▸ **GOAL OF THE EXERCISE**: The exercise asks you to copy every line below in which "Fachmani" appears.

DATA FOR THIS TASK below:

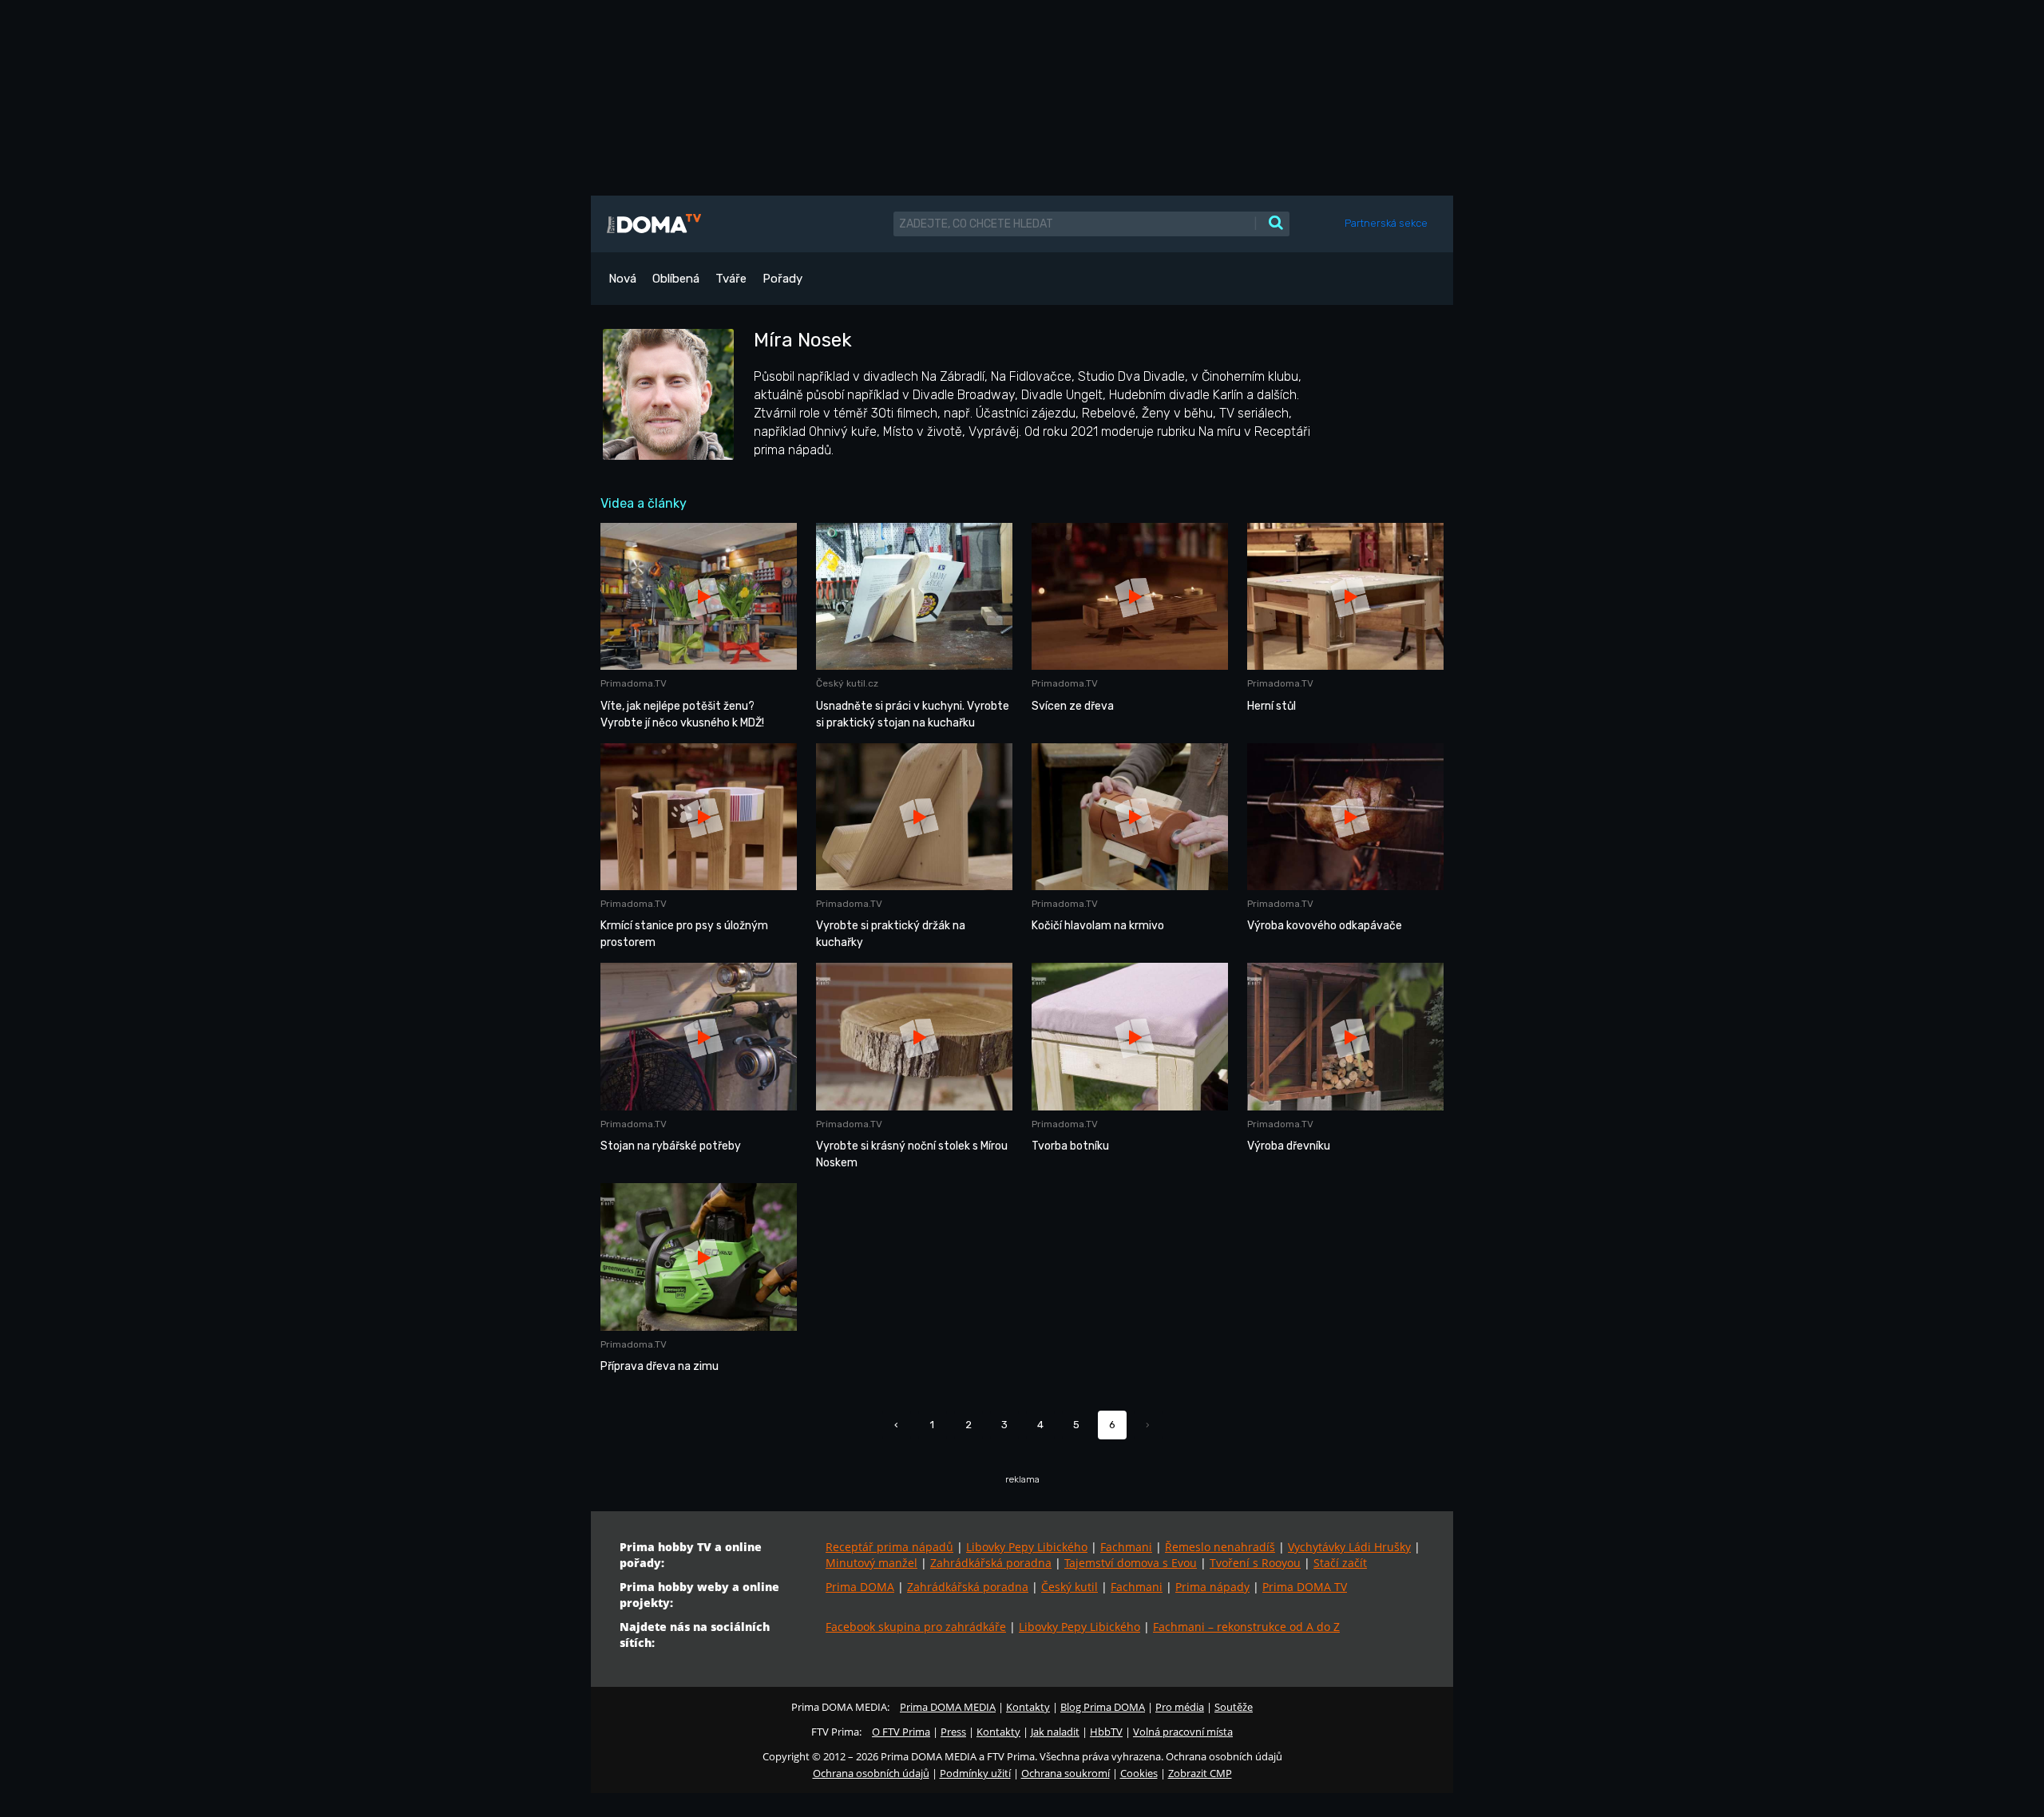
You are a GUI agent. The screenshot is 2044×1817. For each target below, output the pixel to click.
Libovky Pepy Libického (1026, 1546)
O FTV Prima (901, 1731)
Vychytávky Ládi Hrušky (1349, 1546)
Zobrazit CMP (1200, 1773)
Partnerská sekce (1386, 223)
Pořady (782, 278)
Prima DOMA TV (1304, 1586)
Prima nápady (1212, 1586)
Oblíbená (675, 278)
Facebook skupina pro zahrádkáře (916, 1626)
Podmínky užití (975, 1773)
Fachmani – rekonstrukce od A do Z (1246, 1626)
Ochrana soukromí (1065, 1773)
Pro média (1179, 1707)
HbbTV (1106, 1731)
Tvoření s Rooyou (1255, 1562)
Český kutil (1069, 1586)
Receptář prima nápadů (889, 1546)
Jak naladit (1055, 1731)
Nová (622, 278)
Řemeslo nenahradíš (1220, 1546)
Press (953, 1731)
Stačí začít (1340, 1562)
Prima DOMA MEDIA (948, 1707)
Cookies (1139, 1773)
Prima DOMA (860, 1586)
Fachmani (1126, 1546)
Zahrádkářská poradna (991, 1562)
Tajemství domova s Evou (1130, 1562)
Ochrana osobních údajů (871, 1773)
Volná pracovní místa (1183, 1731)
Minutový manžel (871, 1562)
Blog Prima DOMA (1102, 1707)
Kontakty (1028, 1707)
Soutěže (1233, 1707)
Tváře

End of DATA FOR THIS TASK.

▸ **REPLY TO THE TASK**:
Fachmani – rekonstrukce od A do Z (1246, 1626)
Fachmani (1126, 1546)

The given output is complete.